The guard was acting different, kind of nervous, and that was confusing to Bryan. But he went along with it and moved toward the visitation area. The guard stopped him and said,
“Hey um, I’d like to tell you something. You know I took Avery to court for his hearing and was down there with y’all for all those three days. And I was listening in court. You know, I appreciate what you’re doing. I really do. It was kind of difficult for me to be in that courtroom to hear what y’all was talking about. I came up in foster care too.”
His face softened. “I didn’t think anybody had it as bad as me. They moved me around like I wasn’t wanted nowhere. I had it pretty rough. But listening to what you was saying about Avery made me realize that there were other people who had it as bad as I did. Sitting in that courtroom made me realize how I’m still kind of angry.”
He continued, “That expert doctor you put up said that some of the damage that’s done to kids in those abusive homes is permanent; that kind of made me worry. You think that’s true?”

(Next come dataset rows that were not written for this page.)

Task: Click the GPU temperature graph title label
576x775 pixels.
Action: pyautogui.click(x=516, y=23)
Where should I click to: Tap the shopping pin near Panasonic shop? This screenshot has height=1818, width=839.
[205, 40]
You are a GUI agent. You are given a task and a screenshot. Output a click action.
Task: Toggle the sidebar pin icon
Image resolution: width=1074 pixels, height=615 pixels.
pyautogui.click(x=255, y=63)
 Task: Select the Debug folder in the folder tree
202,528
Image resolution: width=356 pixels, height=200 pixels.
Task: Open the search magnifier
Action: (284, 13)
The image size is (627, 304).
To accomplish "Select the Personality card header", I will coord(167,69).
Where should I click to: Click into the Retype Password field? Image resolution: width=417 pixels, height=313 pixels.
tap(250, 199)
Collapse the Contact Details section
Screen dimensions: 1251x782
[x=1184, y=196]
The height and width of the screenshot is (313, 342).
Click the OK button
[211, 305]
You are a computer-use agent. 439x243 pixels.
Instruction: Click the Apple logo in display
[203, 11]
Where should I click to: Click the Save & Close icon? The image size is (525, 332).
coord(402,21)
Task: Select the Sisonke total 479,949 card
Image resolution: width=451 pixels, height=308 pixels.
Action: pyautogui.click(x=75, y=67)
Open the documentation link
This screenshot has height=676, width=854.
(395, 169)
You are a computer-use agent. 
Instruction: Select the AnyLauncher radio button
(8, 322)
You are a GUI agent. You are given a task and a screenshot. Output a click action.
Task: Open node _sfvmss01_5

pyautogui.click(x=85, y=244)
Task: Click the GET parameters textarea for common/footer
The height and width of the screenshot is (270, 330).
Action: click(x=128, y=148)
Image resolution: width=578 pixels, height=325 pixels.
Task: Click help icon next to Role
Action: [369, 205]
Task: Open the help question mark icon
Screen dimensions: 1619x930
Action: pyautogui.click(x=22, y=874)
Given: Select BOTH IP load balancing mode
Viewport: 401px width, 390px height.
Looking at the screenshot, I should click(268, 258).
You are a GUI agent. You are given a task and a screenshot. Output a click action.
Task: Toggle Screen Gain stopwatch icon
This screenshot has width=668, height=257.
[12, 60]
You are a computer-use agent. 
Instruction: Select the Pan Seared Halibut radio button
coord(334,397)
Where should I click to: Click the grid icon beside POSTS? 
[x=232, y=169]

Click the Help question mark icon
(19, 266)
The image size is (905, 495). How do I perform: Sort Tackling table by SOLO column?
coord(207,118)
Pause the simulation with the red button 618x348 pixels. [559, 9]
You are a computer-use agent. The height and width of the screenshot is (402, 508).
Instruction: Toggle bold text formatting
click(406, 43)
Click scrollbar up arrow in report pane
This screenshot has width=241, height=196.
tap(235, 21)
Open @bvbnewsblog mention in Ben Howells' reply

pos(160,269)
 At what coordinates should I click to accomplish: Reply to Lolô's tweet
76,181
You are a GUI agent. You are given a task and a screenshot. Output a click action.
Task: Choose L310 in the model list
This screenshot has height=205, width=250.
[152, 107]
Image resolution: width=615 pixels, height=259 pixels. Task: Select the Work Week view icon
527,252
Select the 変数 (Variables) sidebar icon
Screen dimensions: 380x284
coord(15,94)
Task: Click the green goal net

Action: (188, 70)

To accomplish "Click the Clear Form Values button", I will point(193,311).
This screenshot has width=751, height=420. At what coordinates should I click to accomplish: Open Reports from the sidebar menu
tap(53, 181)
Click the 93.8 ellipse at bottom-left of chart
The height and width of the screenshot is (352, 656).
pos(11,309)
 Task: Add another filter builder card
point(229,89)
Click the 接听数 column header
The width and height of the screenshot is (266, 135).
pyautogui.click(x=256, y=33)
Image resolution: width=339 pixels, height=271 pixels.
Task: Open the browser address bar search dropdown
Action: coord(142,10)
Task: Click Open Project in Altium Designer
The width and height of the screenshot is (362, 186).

Bryan said, “Oh I think we can always do better. The bad things that happen to us don’t define us. It’s just important sometimes that people understand where we’re coming from.”
Then Bryan went on, “you know, I really appreciate you saying to me what you said. It means a lot. I really mean that.”
“Well I think you done good, real good,” the guard said. He looked Bryan in the eye and they shook hands. Bryan started to move inside, when the guard grabbed his arm again.
“Oh wait. I’ve got to tell you something else. Listen, I did something I probably wasn’t supposed to do, but I want you to know about it. . . . On the trip back down here after court that last day, I took an exit off the interstate. And well, I took Avery to a Wendy’s and I bought him a chocolate milkshake.”
Finally, Bryan went to meet with Avery, waiting for their opening ritual to begin. When Avery didn’t say anything, he played his part, “Look Avery, I tried to bring you a milkshake, but they wouldn’t --. Avery cut him off. Grinning he said, “Oh I got a milkshake. I’m okay now.”
Bryan is a reconciler. It is his job to seek justice, to make things right for other people. He works in a broken system. In this broken world, he can’t just do his job, he has to deal with people who make it harder, who amp up the injustice that he and his clients are already facing. He took on the indignity of a strip search and being mistreated by the guard in order to get justice for Avery. And in the long process, because somehow he manages to see people with Christ-like eyes, he effected reconciliation between himself and that hateful guard, and reconciliation between the guard and Avery.
Reconciliation has a cost. Always. It was costly for Jesus. It is costly to anyone who has ever chosen to swallow pride, suffer ridicule or physical injury for the sake of love and righteousness. It is costly to forgive, to let go, to refuse to let our wounds define us, to insist that love is stronger than hate.
God was in Christ reconciling the world.
Now we are entrusted with this ministry of reconciliation. What a privilege. What a responsibility. In Christ, we are reconciled to God. In Christ, we practice reconciliation with each other and also with those who understand nothing about reconciliation. It seems that in the next few weeks and months, this capacity may need to be exercised again and again. We are entrusted with this ministry of reconciliation for such a world as this, for such a time as this. Let us pray for the strength to be bearers of hope, part of the inbreaking kingdom of God, a movement for wholeness in a fractured world. Amen.